The challenges inherent in energy policy form an increasingly large proportion of the great issues of global governance. These energy challenges reflect numerous transnational market or governance failures, and their solutions are likely to require a number of global components that can support or constrain national energy policy. Governing energy globally requires approaches that can simultaneously cope with three realities: the highly fragmented and conflictual nature of the current inter-state system’s efforts to govern energy; the diversity of institutions and actors relevant to energy; and the dominance of national processes of energy decision making that are not effectively integrated into global institutions.
The lack of clarity on and priorities for the objectives of global energy governance impedes coordination and communication.
The energy landscape is littered with governors and institutions. But because they have emerged in a path-dependent fashion, often in response to serial crisis, the result is an uncoordinated and inchoate landscape.

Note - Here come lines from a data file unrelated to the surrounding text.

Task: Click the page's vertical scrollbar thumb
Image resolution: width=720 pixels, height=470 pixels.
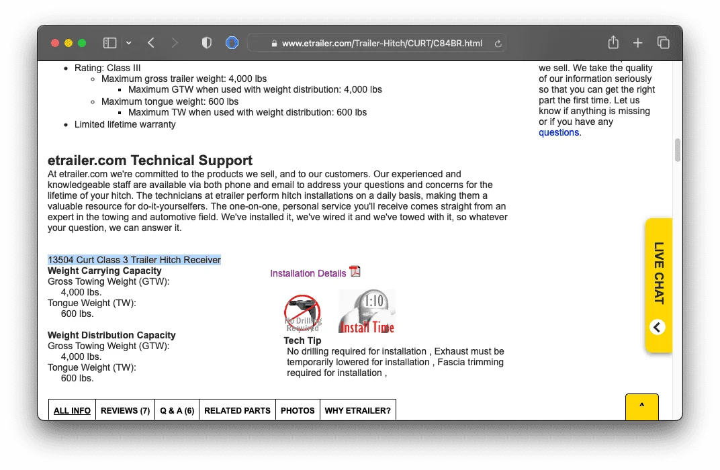Action: point(677,150)
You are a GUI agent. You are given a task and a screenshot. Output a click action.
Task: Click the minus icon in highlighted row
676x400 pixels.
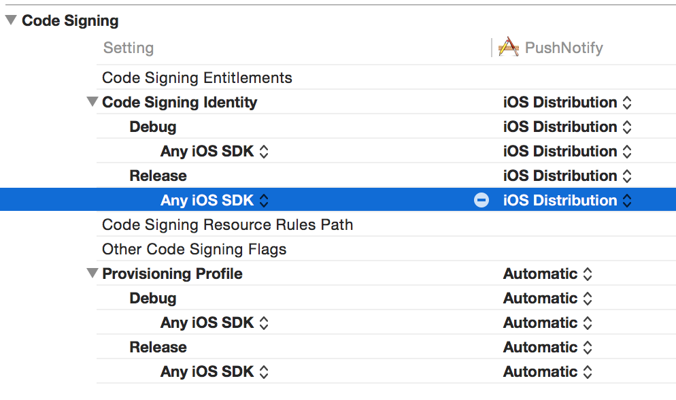pyautogui.click(x=481, y=200)
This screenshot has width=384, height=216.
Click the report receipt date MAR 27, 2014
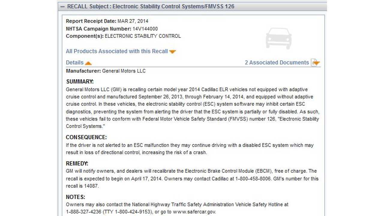click(133, 21)
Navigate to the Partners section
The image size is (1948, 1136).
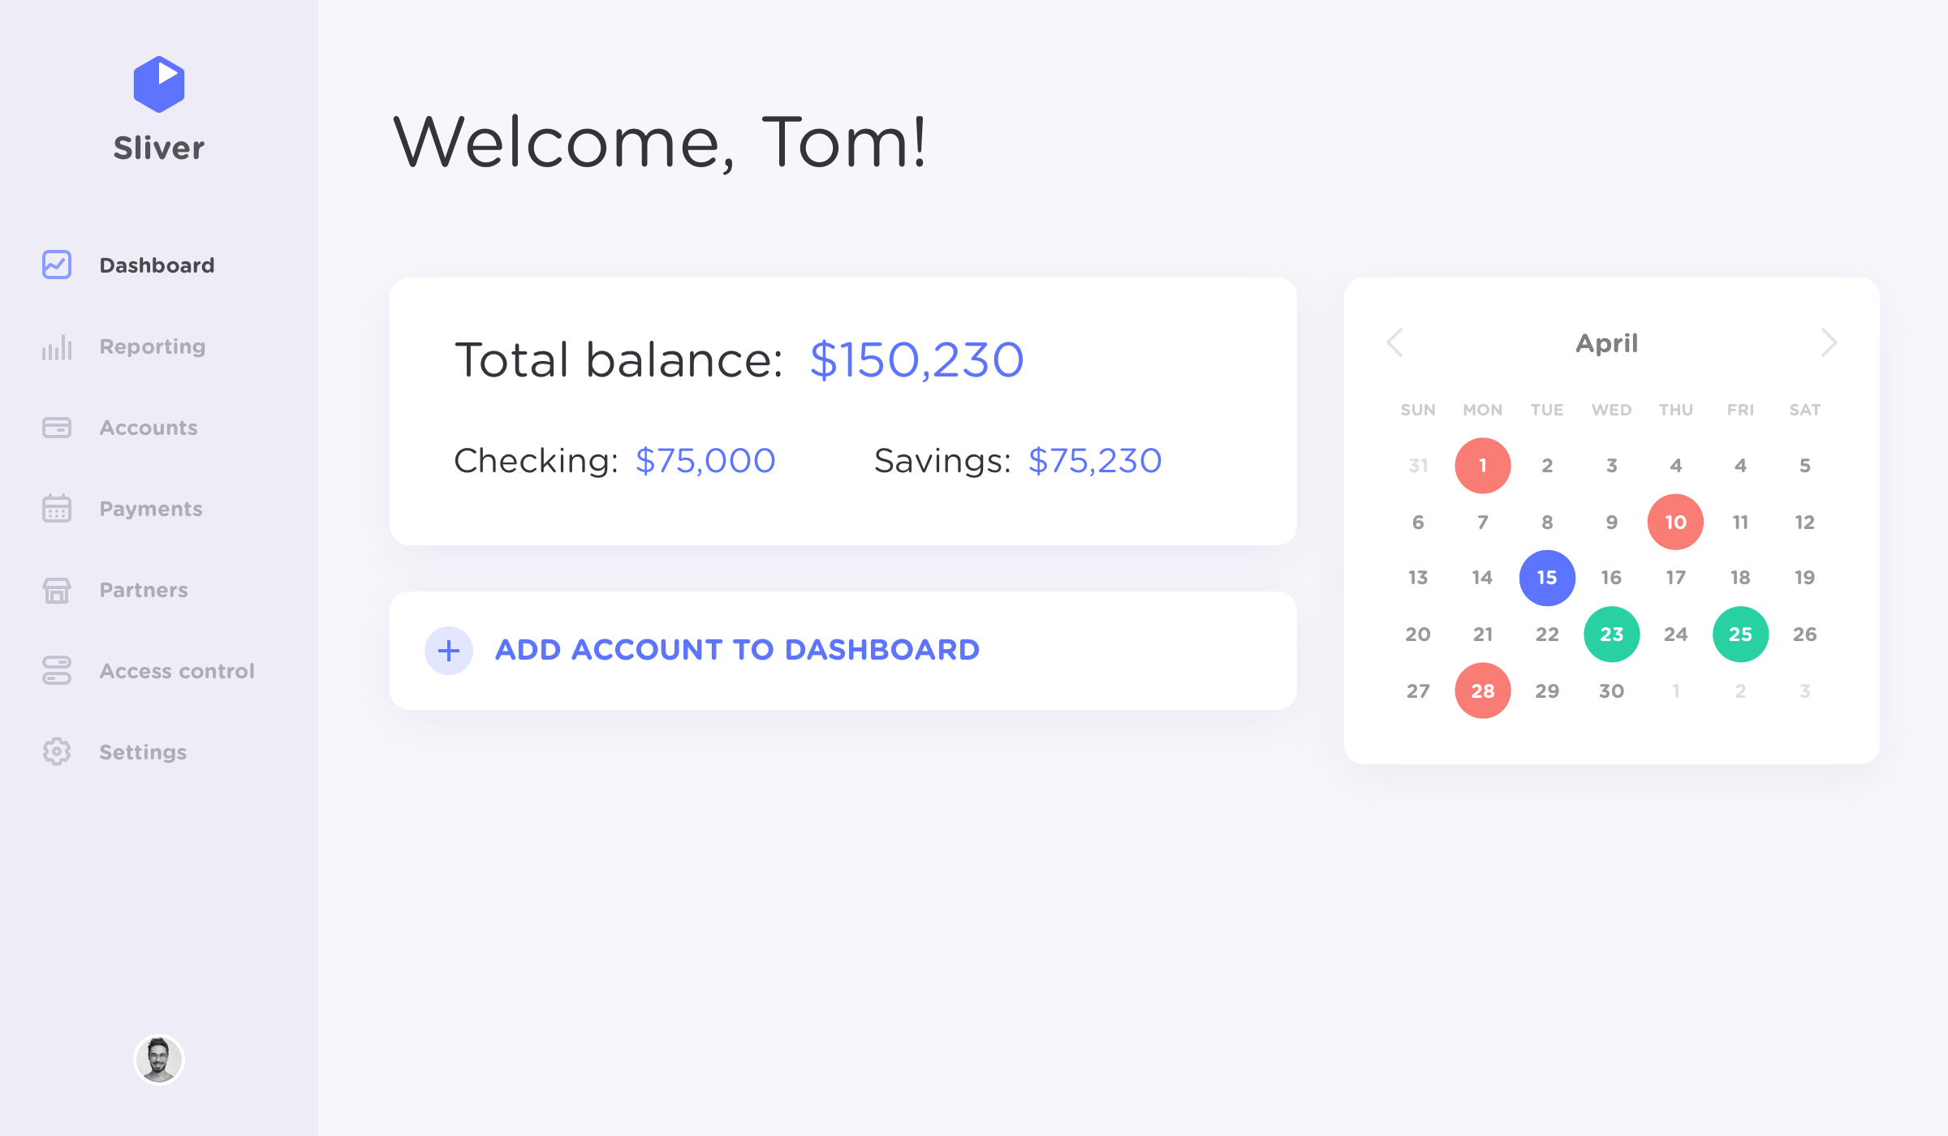[143, 590]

There is now a compelling need to harness this diversity productively.
An emergent array of partnerships and networks are coming together, particularly with regard to clean energy finance, which provide possible sources of governance innovation but also have the potential for low levels of legitimacy and transparency.
National decision making continues to drive energy policy, in ways that are poorly coordinated both internally and with regard to global processes of governance. National energy policy processes need enormous improvement and need to be consciously coordinated with global processes. The Asian giants will be crucial actors in this regard.